Текст документа —

------------------------------------------------------------------------

Итак, против всякого ожидания, мы уже сказали много важного и разного об этом различии, не освободив его от его загадочности. При всем том мы уже вышли далеко за пределы прежней философской проблематики — хотя бы потому, что вообще намеренно выводим на уровень проблемы это различие как таковое. Тем самым открывается широкое поле вопросов. Наши вопросы о бытии сущего касаются не того или иного сущего, самобытное содержание которого опрашивается в отдельных науках. Кроме того, такая тематизация выходит за рамки того, что обычно называют учением о категориях — как в традиционном смысле, так и в смысле систематики областей сущего. Ведь затронутая тематика имеет своим средоточием как раз так называемые общие вопросы о бытии: что- бытие, так-бытие, что-бытие, бытие-истинным. Следовательно, она должна искать новую основу возможного обсуждения (ср.: «Основные проблемы феноменологии», летний семестр 1927 г.). И тем не менее в этой экспозиции проблемы мы снова наталкиваемся на препятствие. Возникает искушение удовлетвориться достигнутым уровнем ее решения, т. е. втиснуть ее в форму отныне объективно дискутируемого вопроса

и тем самым внутренне связать с прежней трактовкой этой проблемы в истории метафизики. Все это выражается в том, что проблеме различия бытия и сущего мы даем тематическое наименование: мы называем ее проблемой онтологической дифференции. Что здесь означает «дифференция», сразу ясно: как раз различие бытия и сущего. А что такое «онтологическое»? Прежде всего: «логическое» называет то, что принадлежит «логосу», что его затрагивает и определено из него. «Онтологическое» касается ὅν, поскольку оно усматривается в ракурсе «логоса». В «логосе» мы имеем высказывание о сущем. Однако не каждое высказывание

539

 

 

и не всякое мнение онтологичны: таковы только те, которые высказываются о сущем как таковом, причем в отношении того, что делает сущее сущим, т. е. в отношении «есть» — и как раз это мы называем бытием сущего. «Онтологическое» есть то, что касается бытия сущего. Онтологическая дифференция — это то различие, которое касается бытия сущего, точнее говоря, различие, в котором движется все онтологическое, как бы предполагающее его своей собственной возможностью, — различие, в котором бытие отличается от сущего, одновременно определяя его бытийное строение. Онтологическая дифференция — это дифференция, которая несет и направляет онтологическое вообще, т. е. это не какое-то определенное различие, которое может и должно совершаться внутри онтологического.

------------------------------------------------------------------------

Записанные данные —
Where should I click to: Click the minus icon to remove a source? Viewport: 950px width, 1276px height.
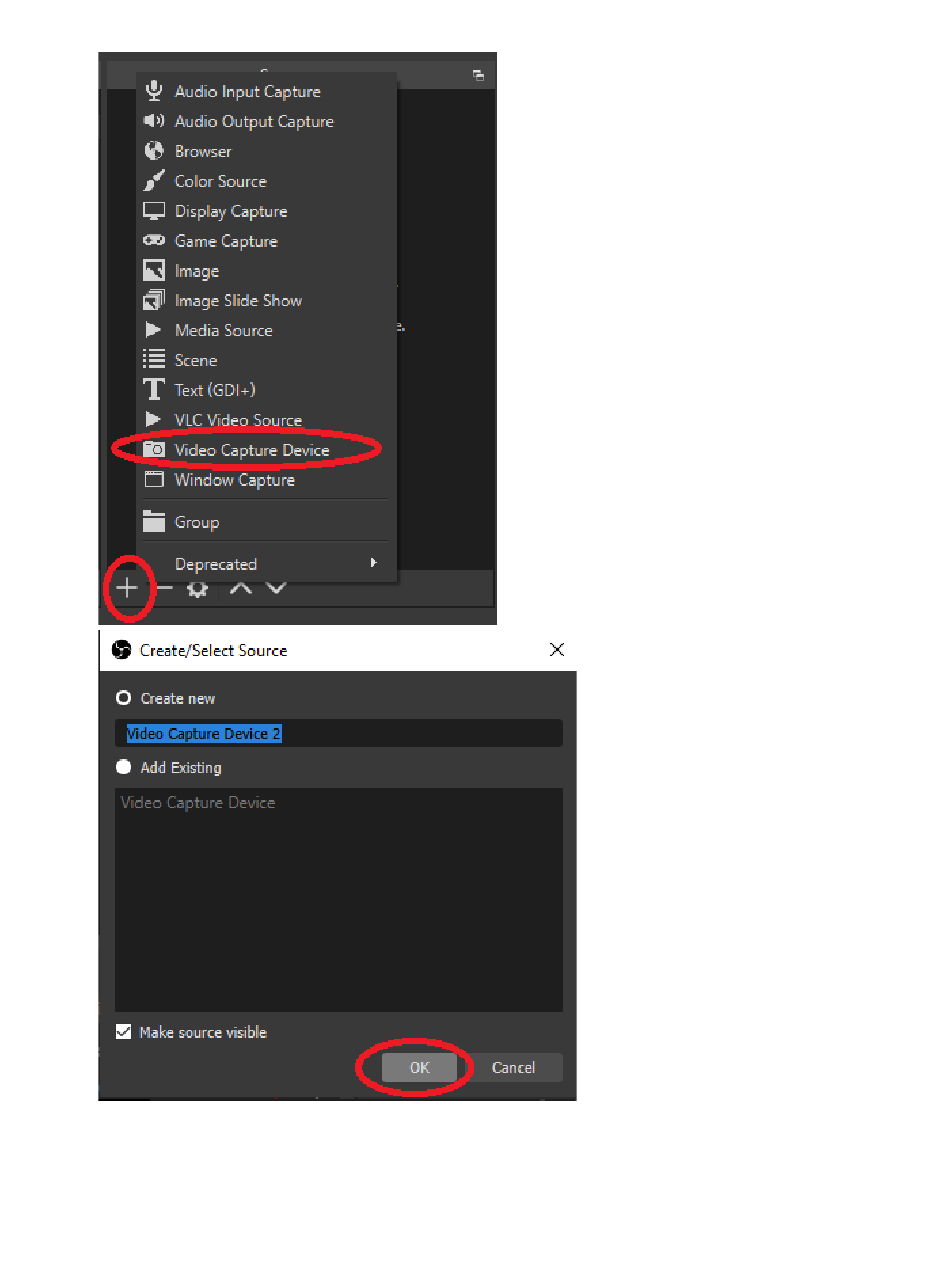click(x=165, y=588)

------------------------------------------------------------------------

Письменное задание — Как в тексте называется проблема различия бытия и сущего? Отвечайте, опираясь только на текст.

Ответ на задание — Проблема онтологической дифференции.